What is required:
Report every line of the entries below that contains the word "Find", copying each line in full. Matches must have the same capitalization.

# # #

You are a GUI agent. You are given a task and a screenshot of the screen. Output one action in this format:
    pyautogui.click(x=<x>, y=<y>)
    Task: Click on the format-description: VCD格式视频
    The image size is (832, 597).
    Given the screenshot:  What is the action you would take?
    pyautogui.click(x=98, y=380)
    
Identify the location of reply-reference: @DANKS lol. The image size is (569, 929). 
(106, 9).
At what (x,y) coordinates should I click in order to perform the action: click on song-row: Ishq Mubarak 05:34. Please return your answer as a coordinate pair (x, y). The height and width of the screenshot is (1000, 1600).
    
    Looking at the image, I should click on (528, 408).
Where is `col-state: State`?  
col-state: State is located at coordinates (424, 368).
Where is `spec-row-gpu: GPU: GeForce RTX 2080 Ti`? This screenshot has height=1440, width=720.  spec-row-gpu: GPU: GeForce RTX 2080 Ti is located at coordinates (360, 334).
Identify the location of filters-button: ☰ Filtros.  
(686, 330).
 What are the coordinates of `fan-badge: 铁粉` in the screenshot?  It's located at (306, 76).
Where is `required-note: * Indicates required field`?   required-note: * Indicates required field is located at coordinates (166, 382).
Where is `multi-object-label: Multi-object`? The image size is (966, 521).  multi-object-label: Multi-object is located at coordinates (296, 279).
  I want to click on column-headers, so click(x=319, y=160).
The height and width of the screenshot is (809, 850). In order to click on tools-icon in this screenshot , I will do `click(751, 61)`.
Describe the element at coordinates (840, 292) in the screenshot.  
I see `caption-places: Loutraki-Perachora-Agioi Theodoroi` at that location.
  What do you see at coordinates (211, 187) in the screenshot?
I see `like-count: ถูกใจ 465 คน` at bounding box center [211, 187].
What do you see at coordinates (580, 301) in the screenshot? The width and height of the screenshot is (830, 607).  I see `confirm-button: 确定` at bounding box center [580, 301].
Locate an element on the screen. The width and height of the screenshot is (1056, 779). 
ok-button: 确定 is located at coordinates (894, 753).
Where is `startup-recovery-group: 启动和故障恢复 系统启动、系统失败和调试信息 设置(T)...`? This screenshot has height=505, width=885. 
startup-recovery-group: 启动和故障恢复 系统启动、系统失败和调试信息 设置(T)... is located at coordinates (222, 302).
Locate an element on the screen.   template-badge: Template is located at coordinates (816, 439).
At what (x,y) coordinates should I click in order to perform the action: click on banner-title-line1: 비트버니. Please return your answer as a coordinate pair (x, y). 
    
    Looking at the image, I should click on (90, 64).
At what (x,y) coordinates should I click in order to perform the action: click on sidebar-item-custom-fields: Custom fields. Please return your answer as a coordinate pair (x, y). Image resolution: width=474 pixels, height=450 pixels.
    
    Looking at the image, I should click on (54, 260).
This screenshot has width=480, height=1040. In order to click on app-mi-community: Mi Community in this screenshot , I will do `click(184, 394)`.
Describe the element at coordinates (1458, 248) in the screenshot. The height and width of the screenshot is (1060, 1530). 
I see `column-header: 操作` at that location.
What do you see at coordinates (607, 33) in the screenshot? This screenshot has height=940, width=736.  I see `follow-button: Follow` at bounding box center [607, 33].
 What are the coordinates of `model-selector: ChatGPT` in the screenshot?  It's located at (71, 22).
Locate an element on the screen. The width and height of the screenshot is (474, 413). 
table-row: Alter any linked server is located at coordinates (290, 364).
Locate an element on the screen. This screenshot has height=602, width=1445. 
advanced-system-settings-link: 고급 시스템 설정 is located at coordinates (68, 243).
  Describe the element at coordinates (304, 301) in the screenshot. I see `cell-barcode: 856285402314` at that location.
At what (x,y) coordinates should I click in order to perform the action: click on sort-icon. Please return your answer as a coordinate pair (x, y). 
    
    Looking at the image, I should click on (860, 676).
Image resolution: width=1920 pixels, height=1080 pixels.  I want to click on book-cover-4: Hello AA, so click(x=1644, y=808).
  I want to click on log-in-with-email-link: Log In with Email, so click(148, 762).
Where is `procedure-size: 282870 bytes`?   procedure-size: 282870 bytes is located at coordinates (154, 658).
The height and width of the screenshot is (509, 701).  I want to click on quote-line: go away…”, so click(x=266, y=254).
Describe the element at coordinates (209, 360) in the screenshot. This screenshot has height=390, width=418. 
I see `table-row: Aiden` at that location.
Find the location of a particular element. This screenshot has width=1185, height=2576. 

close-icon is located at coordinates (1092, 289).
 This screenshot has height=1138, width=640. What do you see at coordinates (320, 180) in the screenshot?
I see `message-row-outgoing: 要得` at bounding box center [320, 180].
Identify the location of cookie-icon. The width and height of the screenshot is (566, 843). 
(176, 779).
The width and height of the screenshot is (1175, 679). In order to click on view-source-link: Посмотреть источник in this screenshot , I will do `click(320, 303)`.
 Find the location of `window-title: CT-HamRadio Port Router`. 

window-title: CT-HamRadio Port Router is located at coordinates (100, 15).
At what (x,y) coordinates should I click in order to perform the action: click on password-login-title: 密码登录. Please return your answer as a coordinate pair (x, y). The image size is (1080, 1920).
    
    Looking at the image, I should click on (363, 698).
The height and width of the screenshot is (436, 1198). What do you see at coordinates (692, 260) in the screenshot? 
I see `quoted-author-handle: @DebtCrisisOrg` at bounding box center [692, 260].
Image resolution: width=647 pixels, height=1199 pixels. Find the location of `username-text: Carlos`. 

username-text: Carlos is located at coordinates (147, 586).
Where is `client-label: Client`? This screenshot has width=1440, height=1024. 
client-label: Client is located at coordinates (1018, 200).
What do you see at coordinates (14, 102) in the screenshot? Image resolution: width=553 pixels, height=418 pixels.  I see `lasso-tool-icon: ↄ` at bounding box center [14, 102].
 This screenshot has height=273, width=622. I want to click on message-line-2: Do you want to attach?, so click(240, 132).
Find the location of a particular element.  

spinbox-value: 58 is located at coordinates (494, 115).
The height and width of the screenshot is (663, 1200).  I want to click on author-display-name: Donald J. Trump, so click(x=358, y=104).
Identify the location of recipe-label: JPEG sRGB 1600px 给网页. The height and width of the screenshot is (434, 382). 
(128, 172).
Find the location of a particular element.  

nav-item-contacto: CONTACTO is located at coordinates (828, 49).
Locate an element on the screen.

# # #

Answer to this problem:
Find the location of a particular element. This screenshot has width=1185, height=2576. 
 Find the location of `window-title: CT-HamRadio Port Router`. 
Image resolution: width=647 pixels, height=1199 pixels. Find the location of `username-text: Carlos`. 
Find the location of a particular element.  
Find the location of a particular element.  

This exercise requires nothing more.